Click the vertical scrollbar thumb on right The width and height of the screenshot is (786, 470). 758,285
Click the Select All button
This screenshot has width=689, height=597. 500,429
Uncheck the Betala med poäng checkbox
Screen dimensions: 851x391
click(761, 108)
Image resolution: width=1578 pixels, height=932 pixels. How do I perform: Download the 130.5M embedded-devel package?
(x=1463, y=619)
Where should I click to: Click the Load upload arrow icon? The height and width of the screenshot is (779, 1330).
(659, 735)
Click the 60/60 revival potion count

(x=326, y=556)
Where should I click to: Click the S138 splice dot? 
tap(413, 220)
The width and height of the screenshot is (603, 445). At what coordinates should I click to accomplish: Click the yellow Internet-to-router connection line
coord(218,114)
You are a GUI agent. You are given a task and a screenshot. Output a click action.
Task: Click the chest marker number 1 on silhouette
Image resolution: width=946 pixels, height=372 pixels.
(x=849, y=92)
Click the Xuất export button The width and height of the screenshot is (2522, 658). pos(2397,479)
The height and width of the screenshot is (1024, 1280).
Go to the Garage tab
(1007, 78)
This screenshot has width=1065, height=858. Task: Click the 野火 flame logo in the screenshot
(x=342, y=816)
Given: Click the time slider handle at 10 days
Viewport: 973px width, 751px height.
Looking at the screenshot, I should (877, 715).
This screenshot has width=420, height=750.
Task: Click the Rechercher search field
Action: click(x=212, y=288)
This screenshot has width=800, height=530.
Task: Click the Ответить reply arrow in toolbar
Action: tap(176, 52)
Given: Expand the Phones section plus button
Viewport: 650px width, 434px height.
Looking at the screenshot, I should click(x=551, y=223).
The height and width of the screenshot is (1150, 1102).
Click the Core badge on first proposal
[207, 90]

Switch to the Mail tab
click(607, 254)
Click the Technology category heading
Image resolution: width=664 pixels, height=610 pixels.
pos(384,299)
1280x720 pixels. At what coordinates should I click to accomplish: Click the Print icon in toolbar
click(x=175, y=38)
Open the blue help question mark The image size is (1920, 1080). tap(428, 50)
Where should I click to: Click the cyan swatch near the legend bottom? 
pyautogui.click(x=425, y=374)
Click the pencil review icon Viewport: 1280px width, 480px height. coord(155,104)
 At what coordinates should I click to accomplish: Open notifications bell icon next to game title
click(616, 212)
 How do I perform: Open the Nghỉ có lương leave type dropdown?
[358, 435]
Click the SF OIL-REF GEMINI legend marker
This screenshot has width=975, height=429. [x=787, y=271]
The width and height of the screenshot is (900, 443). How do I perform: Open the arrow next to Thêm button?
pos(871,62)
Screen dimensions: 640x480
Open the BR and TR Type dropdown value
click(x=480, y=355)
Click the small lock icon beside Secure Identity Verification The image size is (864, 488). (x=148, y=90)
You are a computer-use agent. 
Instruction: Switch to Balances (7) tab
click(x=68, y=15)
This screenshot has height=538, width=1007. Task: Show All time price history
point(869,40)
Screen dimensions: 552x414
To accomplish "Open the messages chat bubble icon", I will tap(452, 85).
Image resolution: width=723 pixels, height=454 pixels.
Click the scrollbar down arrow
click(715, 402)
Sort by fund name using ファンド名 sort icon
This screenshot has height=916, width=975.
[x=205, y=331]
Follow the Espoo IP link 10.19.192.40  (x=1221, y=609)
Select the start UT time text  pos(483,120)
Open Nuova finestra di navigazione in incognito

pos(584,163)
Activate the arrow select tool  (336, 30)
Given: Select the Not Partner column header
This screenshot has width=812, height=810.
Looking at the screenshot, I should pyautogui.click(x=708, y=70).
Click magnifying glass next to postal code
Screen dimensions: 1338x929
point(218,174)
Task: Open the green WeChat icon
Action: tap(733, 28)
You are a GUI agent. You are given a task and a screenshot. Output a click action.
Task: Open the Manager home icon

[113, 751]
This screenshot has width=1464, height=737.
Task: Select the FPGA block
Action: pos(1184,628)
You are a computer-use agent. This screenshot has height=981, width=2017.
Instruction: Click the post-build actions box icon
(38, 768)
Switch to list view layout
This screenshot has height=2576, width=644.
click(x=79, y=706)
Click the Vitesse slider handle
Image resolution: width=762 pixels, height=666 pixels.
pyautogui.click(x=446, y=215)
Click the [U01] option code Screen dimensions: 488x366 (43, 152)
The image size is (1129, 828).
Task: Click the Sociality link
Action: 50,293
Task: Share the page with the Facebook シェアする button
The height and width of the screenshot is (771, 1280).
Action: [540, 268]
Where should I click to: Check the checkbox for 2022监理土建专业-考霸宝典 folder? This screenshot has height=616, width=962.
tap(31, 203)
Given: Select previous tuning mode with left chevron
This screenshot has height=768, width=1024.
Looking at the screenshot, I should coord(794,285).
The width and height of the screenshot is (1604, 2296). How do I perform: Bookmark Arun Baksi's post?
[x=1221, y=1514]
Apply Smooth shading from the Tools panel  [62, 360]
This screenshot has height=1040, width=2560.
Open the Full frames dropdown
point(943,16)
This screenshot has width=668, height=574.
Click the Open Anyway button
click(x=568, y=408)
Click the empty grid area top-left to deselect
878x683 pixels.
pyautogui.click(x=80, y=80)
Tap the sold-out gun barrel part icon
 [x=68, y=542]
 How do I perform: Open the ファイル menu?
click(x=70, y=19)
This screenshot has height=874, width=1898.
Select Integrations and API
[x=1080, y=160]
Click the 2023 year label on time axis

Task: Copy all the records above precisely.

Your solution:
Click the vertical scrollbar thumb on right The width and height of the screenshot is (786, 470). 758,285
Click the Select All button
This screenshot has width=689, height=597. 500,429
Uncheck the Betala med poäng checkbox
Screen dimensions: 851x391
click(761, 108)
Image resolution: width=1578 pixels, height=932 pixels. How do I perform: Download the 130.5M embedded-devel package?
(x=1463, y=619)
Where should I click to: Click the Load upload arrow icon? The height and width of the screenshot is (779, 1330).
(659, 735)
Click the 60/60 revival potion count

(x=326, y=556)
Where should I click to: Click the S138 splice dot? 
tap(413, 220)
The width and height of the screenshot is (603, 445). At what coordinates should I click to accomplish: Click the yellow Internet-to-router connection line
coord(218,114)
You are a GUI agent. You are given a task and a screenshot. Output a click action.
Task: Click the chest marker number 1 on silhouette
Image resolution: width=946 pixels, height=372 pixels.
(x=849, y=92)
Click the Xuất export button The width and height of the screenshot is (2522, 658). pos(2397,479)
The height and width of the screenshot is (1024, 1280).
Go to the Garage tab
(1007, 78)
This screenshot has width=1065, height=858. Task: Click the 野火 flame logo in the screenshot
(x=342, y=816)
Given: Click the time slider handle at 10 days
Viewport: 973px width, 751px height.
Looking at the screenshot, I should (877, 715).
This screenshot has width=420, height=750.
Task: Click the Rechercher search field
Action: click(x=212, y=288)
This screenshot has width=800, height=530.
Task: Click the Ответить reply arrow in toolbar
Action: tap(176, 52)
Given: Expand the Phones section plus button
Viewport: 650px width, 434px height.
Looking at the screenshot, I should click(x=551, y=223).
The height and width of the screenshot is (1150, 1102).
Click the Core badge on first proposal
[207, 90]

Switch to the Mail tab
click(607, 254)
Click the Technology category heading
Image resolution: width=664 pixels, height=610 pixels.
pos(384,299)
1280x720 pixels. At what coordinates should I click to accomplish: Click the Print icon in toolbar
click(x=175, y=38)
Open the blue help question mark The image size is (1920, 1080). tap(428, 50)
Where should I click to: Click the cyan swatch near the legend bottom? 
pyautogui.click(x=425, y=374)
Click the pencil review icon Viewport: 1280px width, 480px height. coord(155,104)
 At what coordinates should I click to accomplish: Open notifications bell icon next to game title
click(616, 212)
 How do I perform: Open the Nghỉ có lương leave type dropdown?
[358, 435]
Click the SF OIL-REF GEMINI legend marker
This screenshot has width=975, height=429. [x=787, y=271]
The width and height of the screenshot is (900, 443). How do I perform: Open the arrow next to Thêm button?
pos(871,62)
Screen dimensions: 640x480
Open the BR and TR Type dropdown value
click(x=480, y=355)
Click the small lock icon beside Secure Identity Verification The image size is (864, 488). (x=148, y=90)
You are a computer-use agent. 
Instruction: Switch to Balances (7) tab
click(x=68, y=15)
This screenshot has height=538, width=1007. Task: Show All time price history
point(869,40)
Screen dimensions: 552x414
To accomplish "Open the messages chat bubble icon", I will tap(452, 85).
Image resolution: width=723 pixels, height=454 pixels.
Click the scrollbar down arrow
click(715, 402)
Sort by fund name using ファンド名 sort icon
This screenshot has height=916, width=975.
[x=205, y=331]
Follow the Espoo IP link 10.19.192.40  (x=1221, y=609)
Select the start UT time text  pos(483,120)
Open Nuova finestra di navigazione in incognito

pos(584,163)
Activate the arrow select tool  (336, 30)
Given: Select the Not Partner column header
This screenshot has width=812, height=810.
Looking at the screenshot, I should pyautogui.click(x=708, y=70).
Click magnifying glass next to postal code
Screen dimensions: 1338x929
point(218,174)
Task: Open the green WeChat icon
Action: tap(733, 28)
You are a GUI agent. You are given a task and a screenshot. Output a click action.
Task: Open the Manager home icon

[113, 751]
This screenshot has width=1464, height=737.
Task: Select the FPGA block
Action: pos(1184,628)
You are a computer-use agent. This screenshot has height=981, width=2017.
Instruction: Click the post-build actions box icon
(38, 768)
Switch to list view layout
This screenshot has height=2576, width=644.
click(x=79, y=706)
Click the Vitesse slider handle
Image resolution: width=762 pixels, height=666 pixels.
pyautogui.click(x=446, y=215)
Click the [U01] option code Screen dimensions: 488x366 (43, 152)
The image size is (1129, 828).
Task: Click the Sociality link
Action: 50,293
Task: Share the page with the Facebook シェアする button
The height and width of the screenshot is (771, 1280).
Action: [540, 268]
Where should I click to: Check the checkbox for 2022监理土建专业-考霸宝典 folder? This screenshot has height=616, width=962.
tap(31, 203)
Given: Select previous tuning mode with left chevron
This screenshot has height=768, width=1024.
Looking at the screenshot, I should coord(794,285).
The width and height of the screenshot is (1604, 2296). How do I perform: Bookmark Arun Baksi's post?
[x=1221, y=1514]
Apply Smooth shading from the Tools panel  [62, 360]
This screenshot has height=1040, width=2560.
Open the Full frames dropdown
point(943,16)
This screenshot has width=668, height=574.
Click the Open Anyway button
click(x=568, y=408)
Click the empty grid area top-left to deselect
878x683 pixels.
pyautogui.click(x=80, y=80)
Tap the sold-out gun barrel part icon
 [x=68, y=542]
 How do I perform: Open the ファイル menu?
click(x=70, y=19)
This screenshot has height=874, width=1898.
Select Integrations and API
[x=1080, y=160]
Click the 2023 year label on time axis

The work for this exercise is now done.